Вот первые строки первого рассказа «Дом»: «У них в доме всегда было много вина. Не просто выпивки – а настоящего, сухого, красного. Ну хорошо, не в доме, нет. В обычной старой трехкомнатной квартире…»

Меня эти строки, что называется, зацепили, и книга была прочитана.

По поводу построения сборников рассказов существуют разные мнения. Одни авторы, редакторы, издатели выступают за то, чтобы рассказы были объединены некой общей если не темой, то атмосферой, сверхсюжетом (зачастую такие сборники имеют подзаголовки «Повествование в рассказах», «Роман в рассказах»), другие настаивают, что рассказы должны быть не похожи ни смыслово, ни стилистически. В случае «С начала до конца» некой концепции я не увидел. Скорее, автор предъявил здесь свое умение писать по-разному, заглядывать в души разных людей, описывать разные ситуации, истории, города.

Городов-героев у Аникиной, кстати, три: Новосибирск, где она выросла (извините, что воспользовался «Википедией», но всегда интересна биография писателя), Москва, где училась, и Петербург, где живет сейчас. Все три города узнаваемы не только по описаниям, но и по дыханию, какое исходит от строк. Это немало. Рассказы есть – условно, конечно, – с легкой мистикой (например, «Дом»), есть лиричные («Грибы»), есть жесткий реализм («Случайность»)… Обращает на себя внимание кафкианский рассказ «Что со мной». Он о женщине, с которой случилось что-то такое, из-за чего все от нее шарахаются. Ее практически выгоняют с работы, от нее уходят муж и дети, ей даже не продают продукты в магазине. Очень сильно нагнетание тех недоумения и ужаса, которые испытывает героиня рассказа.

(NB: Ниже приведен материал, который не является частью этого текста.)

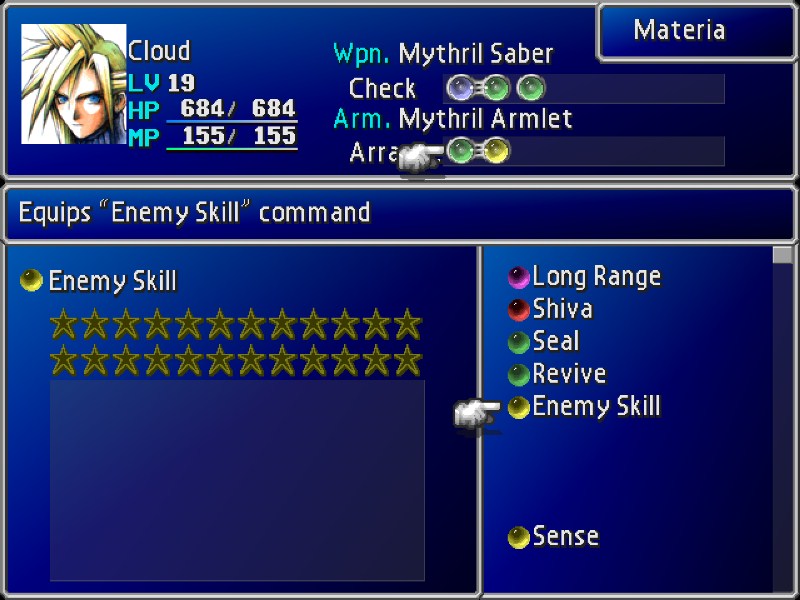Select the yellow materia on Mythril Armlet

pos(495,151)
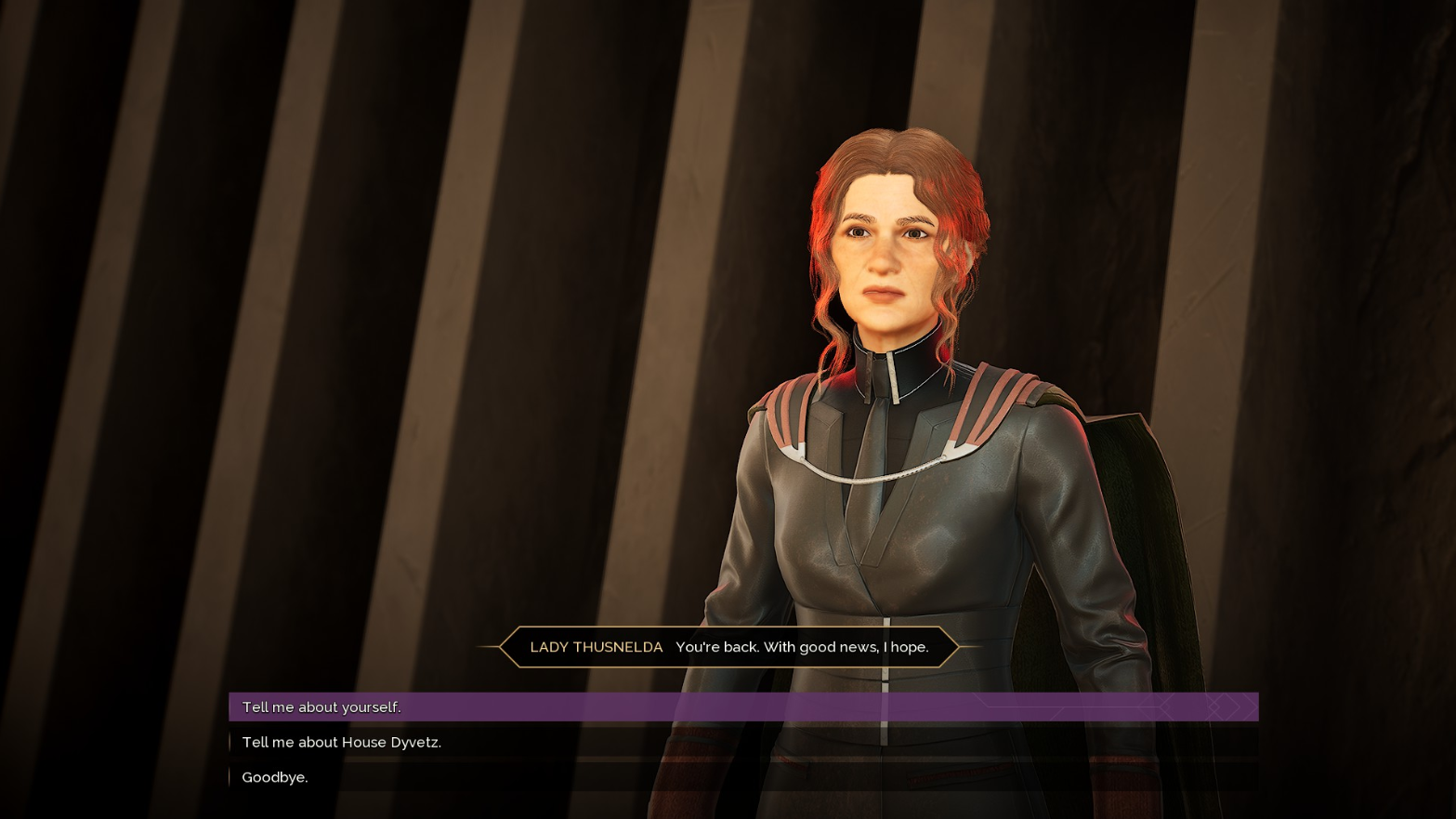Choose the "Tell me about yourself." reply
Screen dimensions: 1456x819
321,707
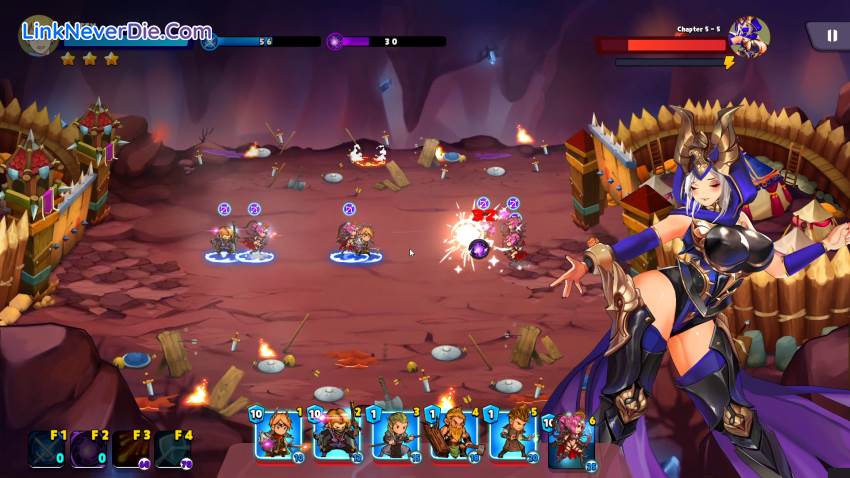The height and width of the screenshot is (478, 850).
Task: Select hero card 1, the orange-haired mage
Action: tap(278, 435)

Подобное состояние бывает со многими людьми, и особенно с женщинами, когда им кажется вроде бы без веских причин, что они отвергнуты окружающими, да и всем миром. Но тут женщина ощущает себя нормальной, а мир словно в заговоре против нее…

Правда, ответа, почему так случилось, автор нам не дает. Нет даже намека. Это некоторый минус. А может, я этот намек не заметил…

Хорошая книга написана Ольгой Аникиной. Нешумная, нескандальная, но настоящая. И желаю ей не только побольше читателей, но и голосов жюри «Нацбеста». Вообще внимания.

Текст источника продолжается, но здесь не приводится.